• _WHAT YOU SHOULD DO_: The reply is a verbatim copy of the listing below with its images dropped.

• _RECORDS SHOWN_:
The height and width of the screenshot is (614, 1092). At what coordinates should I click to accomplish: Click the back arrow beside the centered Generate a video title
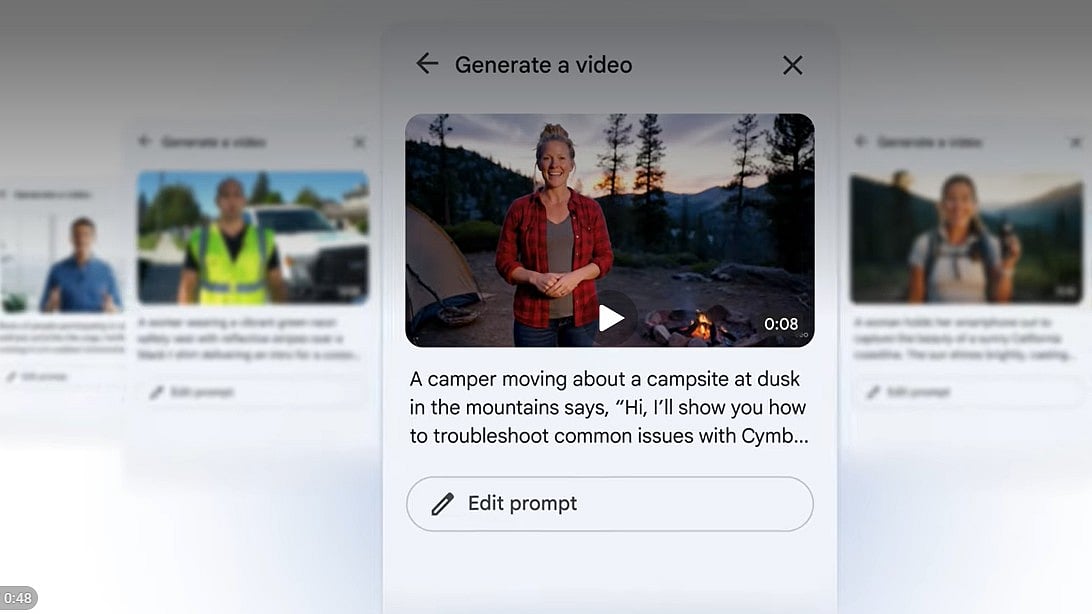point(427,64)
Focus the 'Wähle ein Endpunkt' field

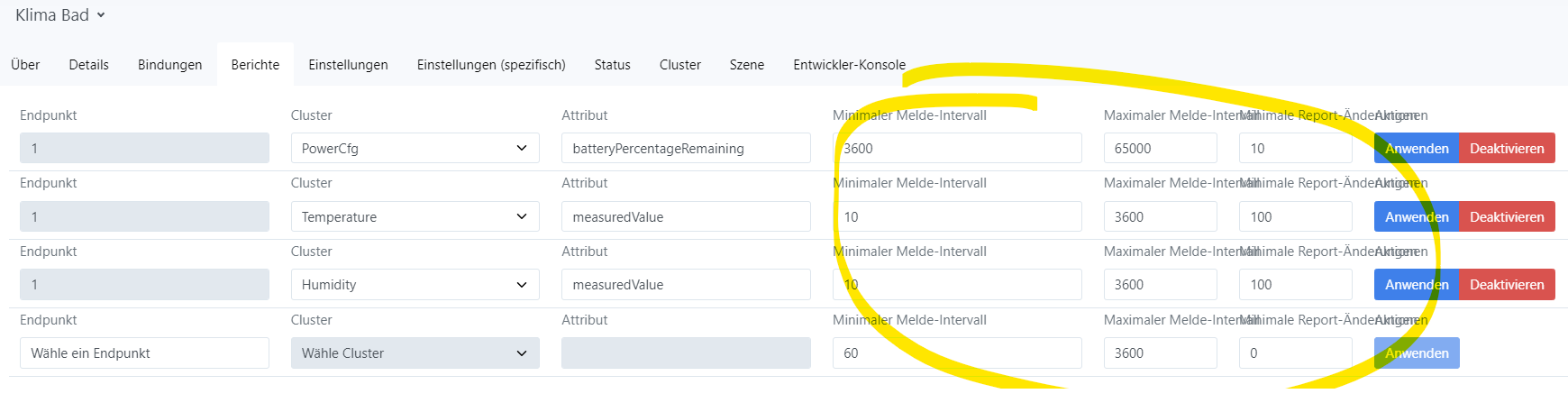tap(144, 353)
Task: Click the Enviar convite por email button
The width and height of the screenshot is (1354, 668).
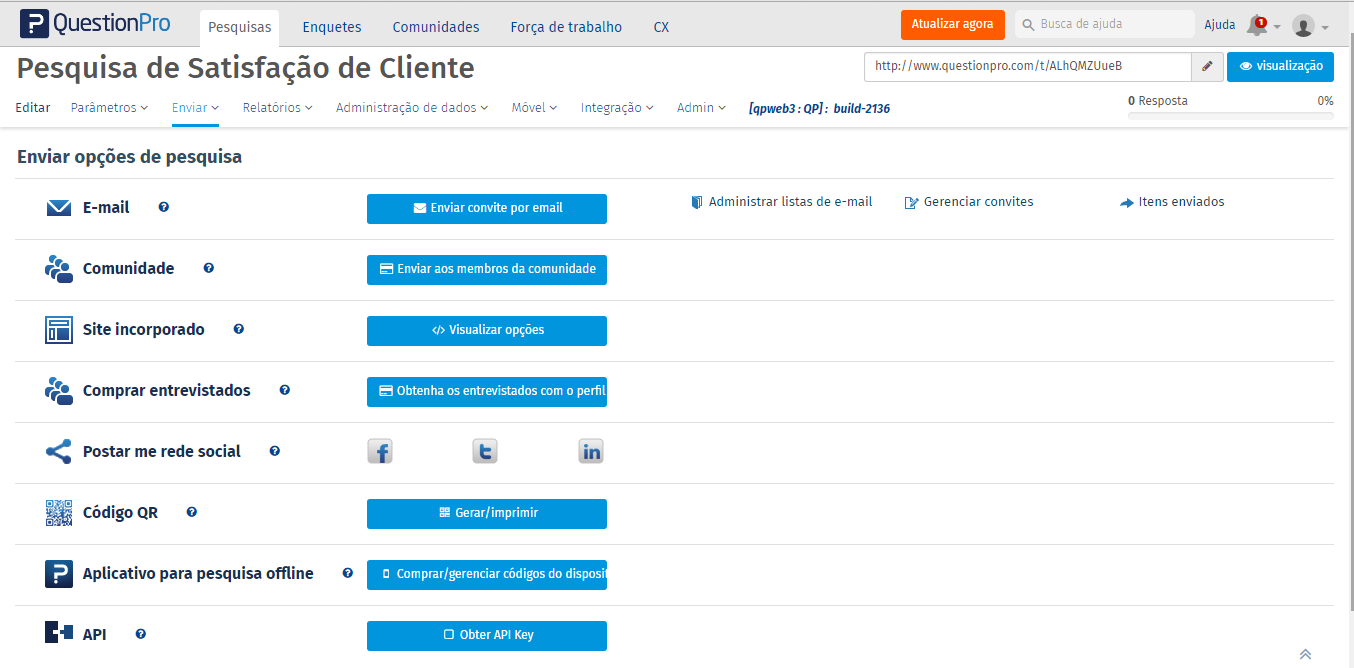Action: pyautogui.click(x=487, y=209)
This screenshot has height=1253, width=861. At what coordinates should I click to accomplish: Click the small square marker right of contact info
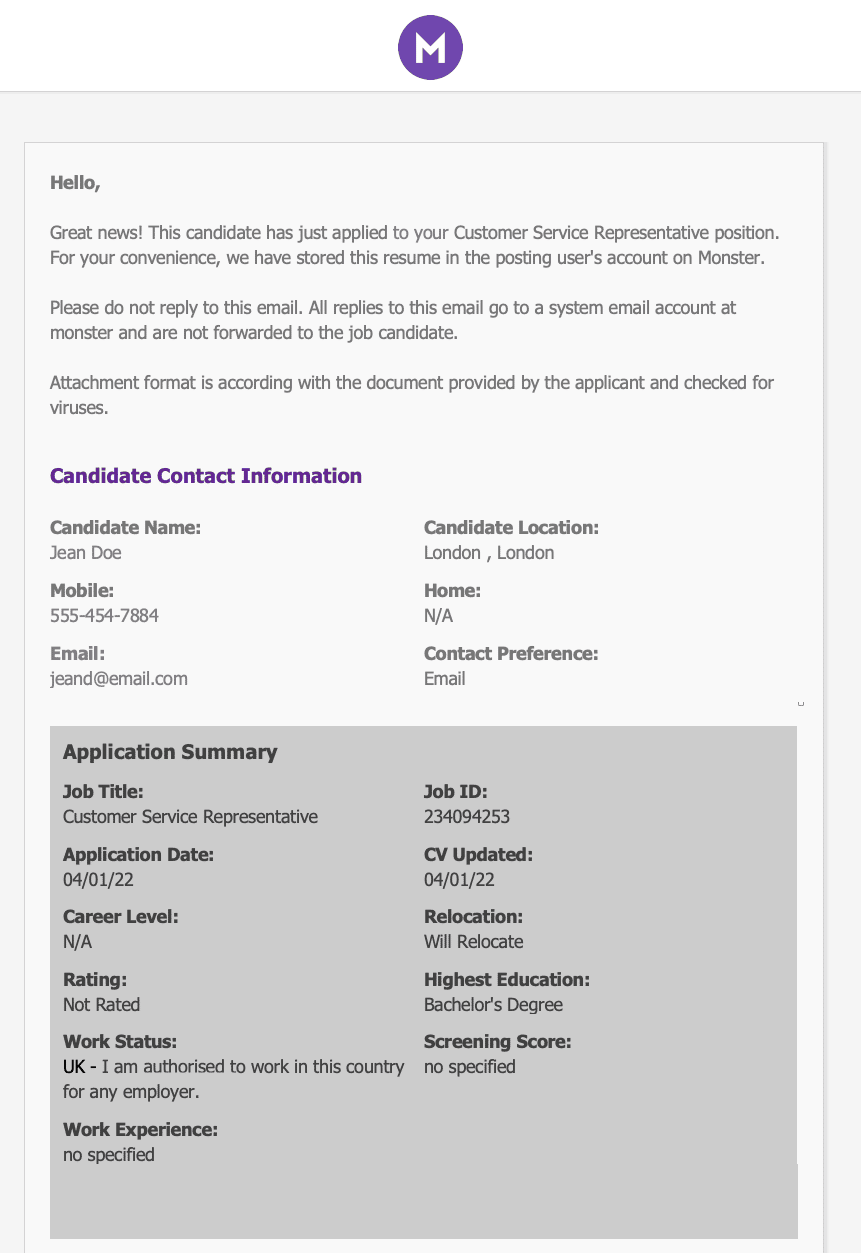click(x=801, y=704)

• _SOLUTION TO THIS PROBLEM_:
The height and width of the screenshot is (614, 1092). At what coordinates should I click to accomplish: Click the back arrow beside the centered Generate a video title
point(427,64)
Focus the 'Wähle ein Endpunkt' field

tap(144, 353)
Task: Click the Enviar convite por email button
The width and height of the screenshot is (1354, 668).
Action: pyautogui.click(x=487, y=209)
This screenshot has height=1253, width=861. At what coordinates should I click to accomplish: Click the small square marker right of contact info
click(x=801, y=704)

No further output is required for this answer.